Family • Wellbeing • Adventure

Wednesday 22 November 2017

Little smilers: Tips on caring for your children's teet

From cutting their first tooth to then losing it – your children go through a lot when it comes to their teeth! But with child tooth decay on the rise and many children under 5 having rotten teeth removed, oral hygiene has never been more important for your little one. So here you’ll find a few top tips on keeping your little one’s teeth clean and healthy.

Taking your child to the dentist

Firstly, NHS dental care is completely free. And you should take your child to a reputable dentist, like Dockland Dental as soon as their milk teeth appear. This is so they become familiar with the environment and get to know the dentist. The dentist can help prevent decay and identify any oral health problems at an early stage. Just opening up the child's mouth for the dentist to take a look at is useful practise for the future.

Always try to make a trip to the dentist fun.

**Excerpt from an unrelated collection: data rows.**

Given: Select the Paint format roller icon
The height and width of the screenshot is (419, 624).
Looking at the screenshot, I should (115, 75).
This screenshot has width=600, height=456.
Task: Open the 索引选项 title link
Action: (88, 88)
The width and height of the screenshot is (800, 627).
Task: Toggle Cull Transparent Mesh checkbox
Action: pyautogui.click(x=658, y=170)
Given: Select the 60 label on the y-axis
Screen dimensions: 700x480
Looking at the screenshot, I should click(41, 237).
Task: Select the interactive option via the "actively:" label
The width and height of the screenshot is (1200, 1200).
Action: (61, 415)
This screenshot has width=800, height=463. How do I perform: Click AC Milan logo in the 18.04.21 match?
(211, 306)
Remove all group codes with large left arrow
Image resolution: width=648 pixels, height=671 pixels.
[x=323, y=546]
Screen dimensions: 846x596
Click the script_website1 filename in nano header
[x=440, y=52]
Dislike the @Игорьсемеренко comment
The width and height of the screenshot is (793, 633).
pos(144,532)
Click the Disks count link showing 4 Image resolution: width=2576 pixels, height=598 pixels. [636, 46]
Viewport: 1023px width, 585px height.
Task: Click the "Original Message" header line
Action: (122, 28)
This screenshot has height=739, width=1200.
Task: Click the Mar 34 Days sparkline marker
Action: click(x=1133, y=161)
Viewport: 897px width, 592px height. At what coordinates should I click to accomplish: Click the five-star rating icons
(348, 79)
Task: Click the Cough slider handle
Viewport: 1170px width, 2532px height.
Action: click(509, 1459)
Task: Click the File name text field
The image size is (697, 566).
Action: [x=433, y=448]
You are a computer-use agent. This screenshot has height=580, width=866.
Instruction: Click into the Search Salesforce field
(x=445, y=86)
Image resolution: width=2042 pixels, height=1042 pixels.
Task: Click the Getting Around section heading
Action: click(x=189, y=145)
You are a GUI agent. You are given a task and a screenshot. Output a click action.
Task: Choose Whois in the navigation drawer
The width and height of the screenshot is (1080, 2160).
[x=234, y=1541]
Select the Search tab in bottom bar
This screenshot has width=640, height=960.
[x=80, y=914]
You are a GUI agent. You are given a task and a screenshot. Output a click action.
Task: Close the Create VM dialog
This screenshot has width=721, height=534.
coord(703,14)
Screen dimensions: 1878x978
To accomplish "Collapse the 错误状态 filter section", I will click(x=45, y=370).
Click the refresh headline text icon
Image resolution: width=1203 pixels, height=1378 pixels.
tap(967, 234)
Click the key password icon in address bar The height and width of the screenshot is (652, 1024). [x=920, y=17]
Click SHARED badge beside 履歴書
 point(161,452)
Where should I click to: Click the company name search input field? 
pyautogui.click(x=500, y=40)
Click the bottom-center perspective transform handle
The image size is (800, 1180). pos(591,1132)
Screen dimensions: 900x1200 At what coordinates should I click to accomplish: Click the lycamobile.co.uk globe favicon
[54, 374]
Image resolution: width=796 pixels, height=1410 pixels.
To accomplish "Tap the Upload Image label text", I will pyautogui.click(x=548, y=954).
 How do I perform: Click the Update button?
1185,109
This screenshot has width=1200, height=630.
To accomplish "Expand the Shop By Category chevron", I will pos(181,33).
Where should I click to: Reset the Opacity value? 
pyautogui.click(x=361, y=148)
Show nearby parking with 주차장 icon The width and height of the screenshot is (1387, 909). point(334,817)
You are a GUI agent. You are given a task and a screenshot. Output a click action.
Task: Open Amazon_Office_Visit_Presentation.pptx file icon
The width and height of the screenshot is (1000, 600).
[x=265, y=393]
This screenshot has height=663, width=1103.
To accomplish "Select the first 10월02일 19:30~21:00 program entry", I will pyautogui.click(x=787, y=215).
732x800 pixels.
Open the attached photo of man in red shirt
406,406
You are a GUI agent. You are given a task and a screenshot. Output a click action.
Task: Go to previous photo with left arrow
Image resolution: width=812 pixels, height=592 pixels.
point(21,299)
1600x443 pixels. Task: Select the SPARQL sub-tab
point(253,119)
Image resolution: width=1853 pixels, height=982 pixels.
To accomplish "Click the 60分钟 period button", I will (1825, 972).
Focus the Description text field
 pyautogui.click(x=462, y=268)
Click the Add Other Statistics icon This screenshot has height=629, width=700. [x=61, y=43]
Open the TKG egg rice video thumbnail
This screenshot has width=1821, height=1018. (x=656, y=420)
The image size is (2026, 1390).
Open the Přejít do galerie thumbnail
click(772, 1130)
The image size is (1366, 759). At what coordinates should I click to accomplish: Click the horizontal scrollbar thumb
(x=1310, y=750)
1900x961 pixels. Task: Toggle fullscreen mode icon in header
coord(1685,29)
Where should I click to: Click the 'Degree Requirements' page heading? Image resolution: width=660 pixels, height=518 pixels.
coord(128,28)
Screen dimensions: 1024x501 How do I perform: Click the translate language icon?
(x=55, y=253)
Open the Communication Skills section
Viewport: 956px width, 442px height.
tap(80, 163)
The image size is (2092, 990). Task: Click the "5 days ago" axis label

Be positive about the trip and remember that most dentists give their patients a big sticker for completing their appointment!

Toothpaste Tips

A regular cleaning routine is essential. Start brushing your baby's teeth with fluoride toothpaste as soon as the first milk tooth breaks through (usually at around six months, but it can be earlier or later). It's important to use a fluoride paste, as this helps to prevent and control tooth decay.

There's no need to buy special "children's toothpaste" brands. In fact, some of them don’t have enough fluoride in them to help prevent tooth decay! Below the age of three years, children should use just a smear of toothpaste and children aged three to six should use a pea-sized blob of toothpaste.

Toothbrushing Tips

Brush your child's teeth for about two minutes twice a day: once just before bedtime and at least one other time during the day.

Encourage them to spit out excess toothpaste, but not to rinse with lots of water. Rinsing with water after tooth brushing will wash away the fluoride and make it less effective.

Supervise tooth brushing until your child is seven or eight years old, either by brushing their teeth yourself or, if they brush their own teeth, by watching how they do it. From the age of seven or eight, they should be able to brush their own teeth, but it's still a good idea to watch them now and again to make sure they brush properly and for about two minutes!

Helping your child to brush

Guide your child's hand so they can feel the correct movement. Use a mirror to help your child see exactly where the brush is cleaning their teeth. And always try to make tooth brushing as fun as possible – standing still to clean your teeth is pretty boring by any child’s standards! Try using an egg timer to time it for about two minutes, or maybe play a song on your smartphone to pass the time!